Trim14 promotes osteoclastogenesis and noncanonical NF-kappaB activation by targeting p100/p52 in chronic periodontitis.

BACKGROUND: Periodontitis disease infection initiates host immune response, and alveolar bone damage is a hallmark of periodontitis. Bone damage occurs due to changes in osteoclast activity in response to local inflammation. Nuclear factor kappaB (NF-kappaB) signaling is essential for inflammatory responses and plays a pivotal role in osteoclast formation and activation. Tripartite motif 14 (Trim14) is a crucial regulator of the noncanonical NF-kappaB signaling. Here, we investigated the role of Trim14 in chronic periodontitis. METHODS: The development of immune cells and osteoclast formation was evaluated with flow cytometry, qRT-PCR, and histochemical staining. Proinflammatory cytokines were checked by ELISA and qRT-PCR. Protein expression was determined by immunoblotting.
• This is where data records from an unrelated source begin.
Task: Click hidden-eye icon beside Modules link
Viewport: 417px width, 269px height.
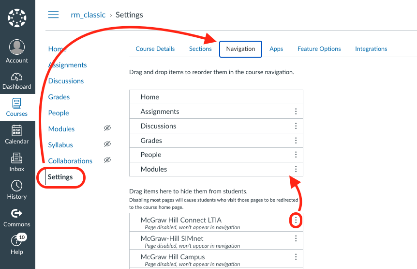Action: (107, 128)
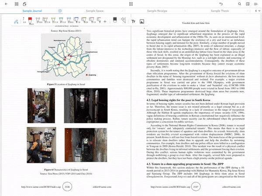Select the Tt text tool
The height and width of the screenshot is (196, 262).
[133, 21]
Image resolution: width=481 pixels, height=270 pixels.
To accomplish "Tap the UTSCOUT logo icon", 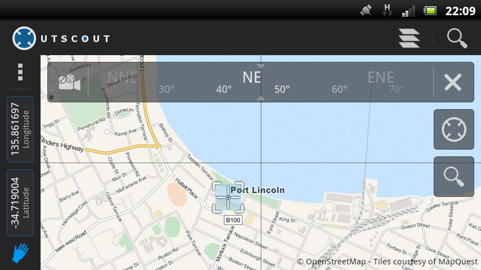I will [x=24, y=38].
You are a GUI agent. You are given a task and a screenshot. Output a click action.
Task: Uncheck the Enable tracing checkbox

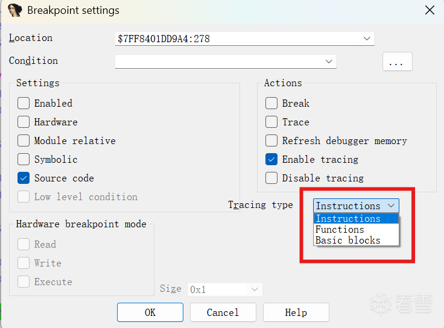tap(271, 159)
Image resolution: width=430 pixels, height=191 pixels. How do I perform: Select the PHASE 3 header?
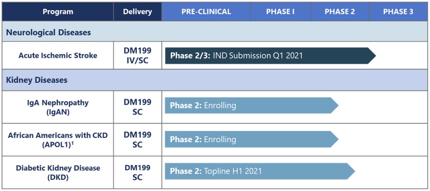click(398, 12)
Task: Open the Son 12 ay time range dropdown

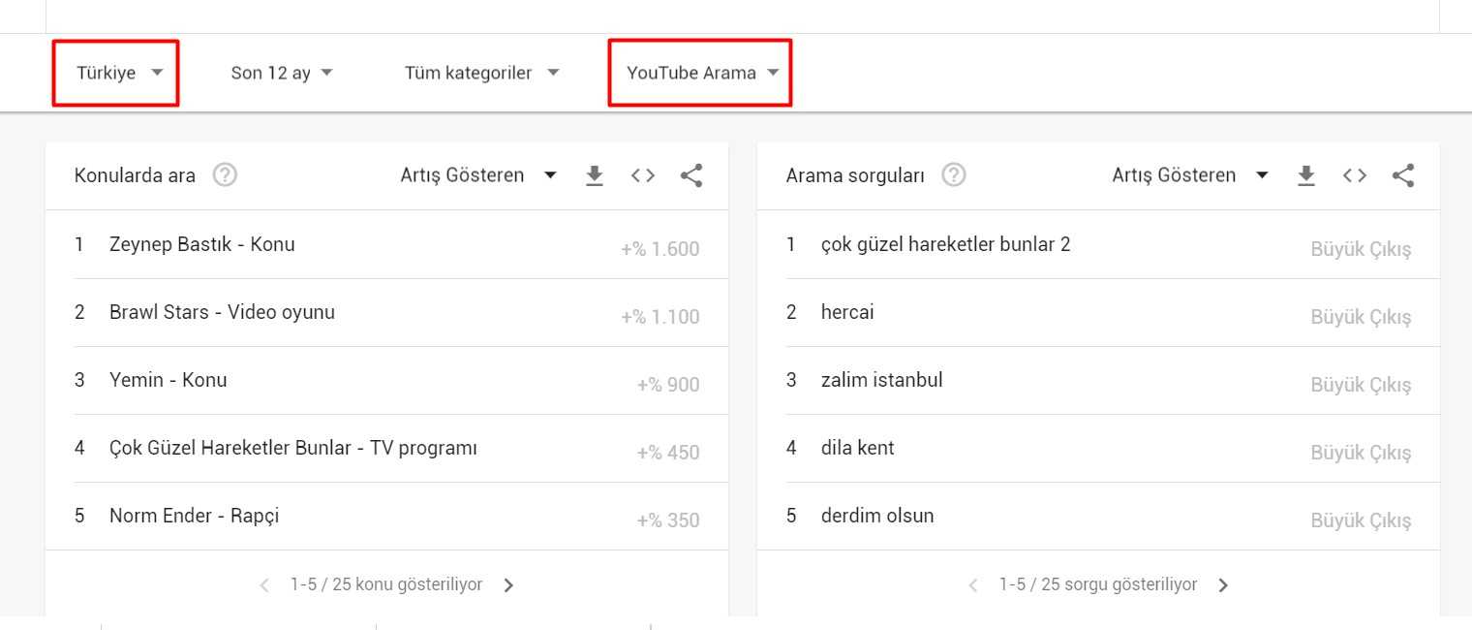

Also, the cemento-enamel junction-alveolar bone crest distance was evaluated in the mouse model. RESULTS: Development of innate and adaptive cells was not impaired from the deletion of Trim14. However, the genetic loss of Trim14 remarkably suppressed RANKL-induced osteoclastogenesis, without affecting TLR-induced proinflammatory cytokines except for Il-23a expression. The Trim14 deletion also suppressed the activation of noncanonical NF-kappaB signaling by targeting p100/p52. Importantly, the deletion of NIK diminished the effects of Trim14 on the inflammatory responses in vivo on chronic periodontitis responses. CONCLUSION: TRIM14 may be a positive regulator to promote osteoclastogenesis and proinflammatory cytokine secretion.